IC 5217 is a planetary nebula in the northern constellation of Lacerta. It was discovered in 1904 by Scottish astronomer Williamina Fleming. In 1910, the planetary was included as entry No. 5217 in the Second Index Catalogue of Nebulae and Clusters of Stars by J. E. L. Dreyer. It requires a telescope to view, having an apparent visual magnitude of 12.6 and an angular size of 7 arcsecond.

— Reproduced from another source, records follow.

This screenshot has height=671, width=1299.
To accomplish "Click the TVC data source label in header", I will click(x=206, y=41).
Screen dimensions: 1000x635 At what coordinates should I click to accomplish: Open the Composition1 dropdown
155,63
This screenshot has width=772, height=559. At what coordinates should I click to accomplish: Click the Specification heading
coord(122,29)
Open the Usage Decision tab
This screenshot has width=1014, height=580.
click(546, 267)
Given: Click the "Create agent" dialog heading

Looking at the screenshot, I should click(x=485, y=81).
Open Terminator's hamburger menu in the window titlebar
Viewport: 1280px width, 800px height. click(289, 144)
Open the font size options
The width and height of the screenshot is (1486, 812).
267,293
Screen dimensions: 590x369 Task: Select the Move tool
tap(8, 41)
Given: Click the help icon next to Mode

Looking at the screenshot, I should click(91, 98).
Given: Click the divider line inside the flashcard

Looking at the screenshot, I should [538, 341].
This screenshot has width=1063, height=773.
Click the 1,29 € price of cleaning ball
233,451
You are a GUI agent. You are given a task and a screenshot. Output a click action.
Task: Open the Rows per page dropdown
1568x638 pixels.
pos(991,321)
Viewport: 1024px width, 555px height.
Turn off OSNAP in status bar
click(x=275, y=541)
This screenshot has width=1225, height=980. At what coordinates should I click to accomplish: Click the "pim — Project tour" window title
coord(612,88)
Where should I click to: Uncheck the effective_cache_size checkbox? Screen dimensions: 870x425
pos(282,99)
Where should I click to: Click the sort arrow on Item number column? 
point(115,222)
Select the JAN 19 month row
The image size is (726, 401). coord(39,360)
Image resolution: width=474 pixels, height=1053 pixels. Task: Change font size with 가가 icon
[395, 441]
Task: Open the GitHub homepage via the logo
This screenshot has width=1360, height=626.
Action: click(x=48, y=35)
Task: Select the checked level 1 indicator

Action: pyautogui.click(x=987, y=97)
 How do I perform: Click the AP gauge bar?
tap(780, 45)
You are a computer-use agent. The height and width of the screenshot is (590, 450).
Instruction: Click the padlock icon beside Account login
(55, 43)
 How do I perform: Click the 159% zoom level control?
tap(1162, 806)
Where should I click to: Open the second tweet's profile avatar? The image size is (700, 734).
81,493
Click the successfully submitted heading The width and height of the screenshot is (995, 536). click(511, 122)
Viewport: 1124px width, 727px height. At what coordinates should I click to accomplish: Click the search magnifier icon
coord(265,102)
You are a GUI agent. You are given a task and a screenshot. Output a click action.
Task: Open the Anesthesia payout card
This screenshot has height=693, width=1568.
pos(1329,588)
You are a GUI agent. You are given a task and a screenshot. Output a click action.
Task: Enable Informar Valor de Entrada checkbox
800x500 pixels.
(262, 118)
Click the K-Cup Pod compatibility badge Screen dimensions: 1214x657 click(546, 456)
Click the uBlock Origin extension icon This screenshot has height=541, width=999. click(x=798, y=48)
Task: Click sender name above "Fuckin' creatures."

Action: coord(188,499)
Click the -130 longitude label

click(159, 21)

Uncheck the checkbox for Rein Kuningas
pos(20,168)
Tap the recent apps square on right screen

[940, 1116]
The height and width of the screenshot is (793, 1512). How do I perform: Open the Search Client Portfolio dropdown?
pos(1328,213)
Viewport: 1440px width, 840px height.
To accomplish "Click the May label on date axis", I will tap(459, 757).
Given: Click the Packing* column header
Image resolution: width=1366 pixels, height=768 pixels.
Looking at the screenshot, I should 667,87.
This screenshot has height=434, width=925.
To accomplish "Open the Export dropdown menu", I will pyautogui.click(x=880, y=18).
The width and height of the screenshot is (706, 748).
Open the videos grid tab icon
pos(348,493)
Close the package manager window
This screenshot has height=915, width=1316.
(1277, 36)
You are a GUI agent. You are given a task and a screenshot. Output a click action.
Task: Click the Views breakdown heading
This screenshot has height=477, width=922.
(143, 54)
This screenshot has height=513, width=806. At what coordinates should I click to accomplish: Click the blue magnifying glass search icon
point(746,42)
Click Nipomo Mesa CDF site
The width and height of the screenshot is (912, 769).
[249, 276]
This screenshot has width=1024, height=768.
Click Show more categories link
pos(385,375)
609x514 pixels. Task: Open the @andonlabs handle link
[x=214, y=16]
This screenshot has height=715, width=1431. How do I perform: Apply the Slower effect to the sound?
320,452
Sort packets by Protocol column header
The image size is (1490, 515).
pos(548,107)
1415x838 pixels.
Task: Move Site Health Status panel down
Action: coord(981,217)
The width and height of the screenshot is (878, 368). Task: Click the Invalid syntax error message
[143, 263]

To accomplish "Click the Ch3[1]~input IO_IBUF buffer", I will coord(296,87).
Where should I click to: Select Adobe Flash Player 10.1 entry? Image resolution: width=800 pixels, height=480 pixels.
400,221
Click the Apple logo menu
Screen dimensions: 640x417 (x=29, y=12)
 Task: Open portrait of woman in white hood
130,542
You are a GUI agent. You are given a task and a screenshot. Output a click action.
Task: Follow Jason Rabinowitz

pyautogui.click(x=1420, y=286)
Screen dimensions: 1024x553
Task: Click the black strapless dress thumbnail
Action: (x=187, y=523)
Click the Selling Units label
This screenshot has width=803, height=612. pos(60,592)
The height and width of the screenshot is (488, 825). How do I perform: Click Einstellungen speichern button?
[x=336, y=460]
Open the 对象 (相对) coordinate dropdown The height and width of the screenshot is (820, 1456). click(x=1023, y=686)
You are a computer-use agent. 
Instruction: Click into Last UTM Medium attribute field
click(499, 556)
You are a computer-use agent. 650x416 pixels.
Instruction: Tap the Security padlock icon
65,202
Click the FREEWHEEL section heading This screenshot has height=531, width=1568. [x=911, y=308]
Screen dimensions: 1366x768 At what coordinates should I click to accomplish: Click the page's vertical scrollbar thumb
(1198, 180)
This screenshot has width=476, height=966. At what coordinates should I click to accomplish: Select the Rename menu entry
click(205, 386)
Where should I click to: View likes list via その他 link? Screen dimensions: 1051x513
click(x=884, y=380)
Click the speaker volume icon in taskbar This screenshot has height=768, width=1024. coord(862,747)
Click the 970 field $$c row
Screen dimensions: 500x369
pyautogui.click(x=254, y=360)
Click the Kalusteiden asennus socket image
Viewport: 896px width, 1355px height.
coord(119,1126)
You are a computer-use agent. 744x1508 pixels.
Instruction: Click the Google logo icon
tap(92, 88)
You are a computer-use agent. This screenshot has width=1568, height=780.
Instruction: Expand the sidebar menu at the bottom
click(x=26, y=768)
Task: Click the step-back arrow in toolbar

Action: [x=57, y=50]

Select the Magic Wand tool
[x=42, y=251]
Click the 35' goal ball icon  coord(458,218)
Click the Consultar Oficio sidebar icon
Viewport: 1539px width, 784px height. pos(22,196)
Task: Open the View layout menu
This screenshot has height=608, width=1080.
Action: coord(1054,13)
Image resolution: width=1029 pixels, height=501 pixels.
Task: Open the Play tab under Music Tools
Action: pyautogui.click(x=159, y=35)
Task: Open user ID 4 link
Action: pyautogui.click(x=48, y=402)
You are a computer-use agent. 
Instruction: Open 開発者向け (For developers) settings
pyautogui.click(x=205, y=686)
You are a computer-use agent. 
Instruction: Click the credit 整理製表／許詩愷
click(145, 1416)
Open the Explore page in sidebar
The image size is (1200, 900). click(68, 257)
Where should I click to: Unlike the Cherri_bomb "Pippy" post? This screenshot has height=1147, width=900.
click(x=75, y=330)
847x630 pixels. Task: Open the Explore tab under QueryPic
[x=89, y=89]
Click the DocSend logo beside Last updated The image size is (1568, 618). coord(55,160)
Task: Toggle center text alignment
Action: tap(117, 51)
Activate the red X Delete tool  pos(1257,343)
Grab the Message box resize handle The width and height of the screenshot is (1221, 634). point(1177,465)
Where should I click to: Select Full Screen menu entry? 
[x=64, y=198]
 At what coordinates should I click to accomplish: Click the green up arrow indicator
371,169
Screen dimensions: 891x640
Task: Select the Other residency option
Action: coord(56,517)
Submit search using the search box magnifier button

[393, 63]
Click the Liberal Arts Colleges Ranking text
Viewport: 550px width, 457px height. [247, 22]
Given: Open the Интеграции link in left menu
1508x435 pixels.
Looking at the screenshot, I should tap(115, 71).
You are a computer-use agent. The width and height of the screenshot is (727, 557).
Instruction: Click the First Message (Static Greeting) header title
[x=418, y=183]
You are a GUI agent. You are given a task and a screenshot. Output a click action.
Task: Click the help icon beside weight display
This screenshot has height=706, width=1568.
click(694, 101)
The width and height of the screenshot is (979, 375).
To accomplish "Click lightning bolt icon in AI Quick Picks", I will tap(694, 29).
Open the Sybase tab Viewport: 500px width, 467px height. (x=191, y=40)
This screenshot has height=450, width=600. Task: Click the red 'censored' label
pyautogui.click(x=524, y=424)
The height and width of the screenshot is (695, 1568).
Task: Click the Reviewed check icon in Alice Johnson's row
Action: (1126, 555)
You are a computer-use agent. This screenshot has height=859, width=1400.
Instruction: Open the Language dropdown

Spectra indicate the composition of this nebula is relatively homogeneous with only a low level of interstellar absorption. Images of this nebula show bipolar lobes oriented along an east-west axis. These extend up to 15 arcsecond from the midpoint. The orientation of the nebula is along a position angle of 92 °. An elongated structure around the waist is likely a bright equatorial ring that is being viewed from edge-on, at right angles to the lobes. The ring shows a velocity gradient that increases up to 27 km s^{–1} on the leading edges. Radio data indicates the ring is a flat disk with a hole in the center.

The central star displays Wolf–Rayet characteristics with a spectral type of WC 7. It has an apparent visual magnitude of 15.5 with an effective temperature in the range 92000 K. The nebula was probably formed by an oxygen-rich progenitor. It appears depleted in carbon and helium compared to similar nebulae.